Chondrite-normalized REE patterns are slightly LREE depleted in komatiite to slightly LREE enriched in basalts. MORB-normalized values of non-conservative elements (Cs, Ba, Pb, Th) are high relative to conservative elements (Ta, Nb, Zr, Hf, Y, HREE) in all of the volcanic rocks, particularly those of the Hooggenoeg Complex. Most of the samples exhibit enrichment of Cs and Ba, Pb anomalies and depletion in Nb and Ta, consistent with a subduction-related oceanic environment. With the exception of the lavas of the Hooggenoeg Complex, using primordial mantle (PM) values for normalisation generally subdues the enrichments of the non-conservative elements seen in MORB-normalised multi-element diagrams. However, negative Nb and Ta anomalies relative to La remain significant. High Ba/Th ratios indicate relatively shallow level enrichment of the magma source in large ion lithophile elements by aqueous fluids, whilst enhanced Th concentrations reflect deeper partial melting. Estimated subduction related contributions to Th vary in the ca. 2700 m thick section of the Hooggenoeg Complex and suggest changes in the depth to the subducting slab, which may relate to variation in the subduction angle in the course of ca. 10 million years. ɛNd(T) values suggest earlier melt extraction and possible incorporation of older crustal material, probably subducted clastic sediments.
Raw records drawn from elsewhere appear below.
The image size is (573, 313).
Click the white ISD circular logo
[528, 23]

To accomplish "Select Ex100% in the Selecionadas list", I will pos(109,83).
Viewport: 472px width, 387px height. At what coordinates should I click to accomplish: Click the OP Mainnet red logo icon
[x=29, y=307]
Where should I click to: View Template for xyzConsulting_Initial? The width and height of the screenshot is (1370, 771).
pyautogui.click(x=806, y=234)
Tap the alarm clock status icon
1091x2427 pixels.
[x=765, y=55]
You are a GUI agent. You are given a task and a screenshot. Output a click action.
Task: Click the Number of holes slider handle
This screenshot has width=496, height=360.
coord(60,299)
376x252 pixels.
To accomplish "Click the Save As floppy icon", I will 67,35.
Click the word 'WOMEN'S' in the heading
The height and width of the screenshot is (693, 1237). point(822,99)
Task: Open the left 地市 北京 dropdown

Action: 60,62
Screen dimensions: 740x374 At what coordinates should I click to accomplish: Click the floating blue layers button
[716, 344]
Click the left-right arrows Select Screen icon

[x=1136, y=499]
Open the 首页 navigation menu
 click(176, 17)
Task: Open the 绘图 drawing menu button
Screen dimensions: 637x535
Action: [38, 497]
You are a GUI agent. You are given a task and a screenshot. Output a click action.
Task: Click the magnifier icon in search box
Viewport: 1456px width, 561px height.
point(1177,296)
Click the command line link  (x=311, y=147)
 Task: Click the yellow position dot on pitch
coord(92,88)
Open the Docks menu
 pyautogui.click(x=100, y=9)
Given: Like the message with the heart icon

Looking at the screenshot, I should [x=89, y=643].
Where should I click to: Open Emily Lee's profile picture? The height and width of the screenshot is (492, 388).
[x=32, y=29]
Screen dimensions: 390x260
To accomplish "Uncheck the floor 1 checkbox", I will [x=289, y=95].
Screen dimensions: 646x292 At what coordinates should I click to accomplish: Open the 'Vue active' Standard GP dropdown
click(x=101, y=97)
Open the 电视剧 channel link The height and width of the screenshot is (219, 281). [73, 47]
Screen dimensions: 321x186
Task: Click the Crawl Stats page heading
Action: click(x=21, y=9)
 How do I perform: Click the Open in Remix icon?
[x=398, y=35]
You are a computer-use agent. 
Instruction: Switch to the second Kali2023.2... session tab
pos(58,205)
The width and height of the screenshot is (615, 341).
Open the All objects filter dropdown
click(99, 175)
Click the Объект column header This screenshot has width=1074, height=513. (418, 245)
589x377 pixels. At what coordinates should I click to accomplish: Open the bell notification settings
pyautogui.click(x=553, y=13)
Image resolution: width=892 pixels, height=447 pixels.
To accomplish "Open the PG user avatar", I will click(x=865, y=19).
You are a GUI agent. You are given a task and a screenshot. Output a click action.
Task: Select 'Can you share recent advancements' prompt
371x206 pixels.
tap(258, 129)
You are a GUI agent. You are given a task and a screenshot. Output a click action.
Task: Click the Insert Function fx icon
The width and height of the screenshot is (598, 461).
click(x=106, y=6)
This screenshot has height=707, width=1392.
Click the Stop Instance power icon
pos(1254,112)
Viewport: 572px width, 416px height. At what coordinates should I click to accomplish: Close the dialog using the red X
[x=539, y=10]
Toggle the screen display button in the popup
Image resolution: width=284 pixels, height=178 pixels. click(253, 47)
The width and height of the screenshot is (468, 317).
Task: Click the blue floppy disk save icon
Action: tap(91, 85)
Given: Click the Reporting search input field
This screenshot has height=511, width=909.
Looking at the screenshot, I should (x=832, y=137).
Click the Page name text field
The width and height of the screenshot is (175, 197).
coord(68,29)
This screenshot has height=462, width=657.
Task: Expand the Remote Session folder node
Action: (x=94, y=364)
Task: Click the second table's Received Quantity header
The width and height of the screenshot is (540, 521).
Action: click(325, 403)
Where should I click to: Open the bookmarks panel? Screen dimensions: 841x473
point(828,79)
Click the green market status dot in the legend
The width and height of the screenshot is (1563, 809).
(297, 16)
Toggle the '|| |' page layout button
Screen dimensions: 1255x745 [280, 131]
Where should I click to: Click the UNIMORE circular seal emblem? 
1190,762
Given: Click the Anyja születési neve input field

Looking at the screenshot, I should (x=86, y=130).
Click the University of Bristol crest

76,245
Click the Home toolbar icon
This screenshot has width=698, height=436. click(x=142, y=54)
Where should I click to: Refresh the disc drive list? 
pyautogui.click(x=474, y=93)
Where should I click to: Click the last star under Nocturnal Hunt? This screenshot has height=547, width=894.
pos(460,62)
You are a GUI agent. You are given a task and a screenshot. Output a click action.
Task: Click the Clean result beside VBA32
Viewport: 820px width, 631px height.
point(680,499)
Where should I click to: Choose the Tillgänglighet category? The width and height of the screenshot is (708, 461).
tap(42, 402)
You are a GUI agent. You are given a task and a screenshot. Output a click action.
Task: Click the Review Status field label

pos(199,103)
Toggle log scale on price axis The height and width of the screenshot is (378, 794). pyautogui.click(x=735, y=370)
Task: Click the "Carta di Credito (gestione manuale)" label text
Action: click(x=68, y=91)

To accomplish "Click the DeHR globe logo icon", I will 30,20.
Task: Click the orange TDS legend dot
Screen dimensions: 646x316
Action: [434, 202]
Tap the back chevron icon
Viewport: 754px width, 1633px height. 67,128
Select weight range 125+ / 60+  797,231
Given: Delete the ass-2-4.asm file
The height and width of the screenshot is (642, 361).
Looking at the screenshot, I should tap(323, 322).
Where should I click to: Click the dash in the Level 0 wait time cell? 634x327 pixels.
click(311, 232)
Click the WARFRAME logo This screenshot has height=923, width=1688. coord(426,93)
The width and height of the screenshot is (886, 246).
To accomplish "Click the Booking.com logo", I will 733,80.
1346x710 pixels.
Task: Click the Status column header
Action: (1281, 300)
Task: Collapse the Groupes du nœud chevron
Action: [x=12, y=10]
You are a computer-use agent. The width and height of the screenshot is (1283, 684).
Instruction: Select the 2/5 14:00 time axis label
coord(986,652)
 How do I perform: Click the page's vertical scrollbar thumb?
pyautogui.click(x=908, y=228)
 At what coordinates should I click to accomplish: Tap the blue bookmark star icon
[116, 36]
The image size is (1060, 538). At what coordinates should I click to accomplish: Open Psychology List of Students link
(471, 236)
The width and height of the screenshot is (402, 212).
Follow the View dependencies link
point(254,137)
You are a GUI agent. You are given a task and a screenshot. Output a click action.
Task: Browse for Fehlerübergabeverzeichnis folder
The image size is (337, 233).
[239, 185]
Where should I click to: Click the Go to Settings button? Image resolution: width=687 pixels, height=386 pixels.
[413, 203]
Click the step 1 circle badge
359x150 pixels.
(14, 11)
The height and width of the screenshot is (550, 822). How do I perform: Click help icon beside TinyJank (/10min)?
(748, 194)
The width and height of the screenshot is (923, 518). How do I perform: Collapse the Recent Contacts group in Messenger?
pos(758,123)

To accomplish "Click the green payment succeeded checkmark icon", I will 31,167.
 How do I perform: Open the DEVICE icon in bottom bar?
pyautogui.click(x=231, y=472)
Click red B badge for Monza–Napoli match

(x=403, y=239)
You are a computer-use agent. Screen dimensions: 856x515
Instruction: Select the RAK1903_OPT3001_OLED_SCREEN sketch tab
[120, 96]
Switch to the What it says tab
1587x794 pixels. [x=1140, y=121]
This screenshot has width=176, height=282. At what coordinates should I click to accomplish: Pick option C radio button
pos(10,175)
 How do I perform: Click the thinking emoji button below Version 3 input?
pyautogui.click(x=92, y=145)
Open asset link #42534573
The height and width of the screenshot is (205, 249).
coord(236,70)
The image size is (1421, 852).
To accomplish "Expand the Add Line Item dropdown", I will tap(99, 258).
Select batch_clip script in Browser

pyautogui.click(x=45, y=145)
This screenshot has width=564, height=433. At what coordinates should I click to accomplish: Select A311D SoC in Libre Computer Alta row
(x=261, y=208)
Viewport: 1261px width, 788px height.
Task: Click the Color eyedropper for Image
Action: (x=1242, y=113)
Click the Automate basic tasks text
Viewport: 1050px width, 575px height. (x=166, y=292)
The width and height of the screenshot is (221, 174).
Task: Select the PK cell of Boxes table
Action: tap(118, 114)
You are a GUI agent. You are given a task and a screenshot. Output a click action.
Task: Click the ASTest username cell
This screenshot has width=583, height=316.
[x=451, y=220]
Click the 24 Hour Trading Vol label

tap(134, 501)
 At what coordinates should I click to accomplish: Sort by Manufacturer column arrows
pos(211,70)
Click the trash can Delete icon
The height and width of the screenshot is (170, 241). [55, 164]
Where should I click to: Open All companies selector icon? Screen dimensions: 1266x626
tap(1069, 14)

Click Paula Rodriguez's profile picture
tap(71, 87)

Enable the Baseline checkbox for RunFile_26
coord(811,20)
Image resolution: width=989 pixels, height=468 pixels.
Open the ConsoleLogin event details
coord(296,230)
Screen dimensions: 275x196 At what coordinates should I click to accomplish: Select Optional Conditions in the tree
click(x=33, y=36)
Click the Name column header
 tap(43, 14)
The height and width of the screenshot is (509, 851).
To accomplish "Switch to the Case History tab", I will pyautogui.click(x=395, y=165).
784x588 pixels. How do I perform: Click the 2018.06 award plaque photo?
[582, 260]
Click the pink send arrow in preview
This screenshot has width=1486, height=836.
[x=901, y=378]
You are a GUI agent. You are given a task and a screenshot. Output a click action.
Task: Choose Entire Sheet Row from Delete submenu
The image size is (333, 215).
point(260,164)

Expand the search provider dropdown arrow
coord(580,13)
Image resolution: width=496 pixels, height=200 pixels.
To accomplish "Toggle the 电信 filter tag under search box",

Our inferred model for the formation of the Upper Onverwacht Suite, based on the lithological and structural development of the lavas and their geochemistry invokes eruption in intra-oceanic back-arc basins and volcanic island arcs. Magmas were generated by variable degrees of partial melting at different depths and temperatures of metasomatised mantle above subducting and dehydrating oceanic lithosphere, and were subsequently modified by fractional crystallization and hybridization. In terms of MORB-and PM-normalised multi-element patterns, as well as Nd-isotope ratios, the volcanic rocks of the Onverwacht Suite are comparable with the west Pacific-Indonesian arc systems.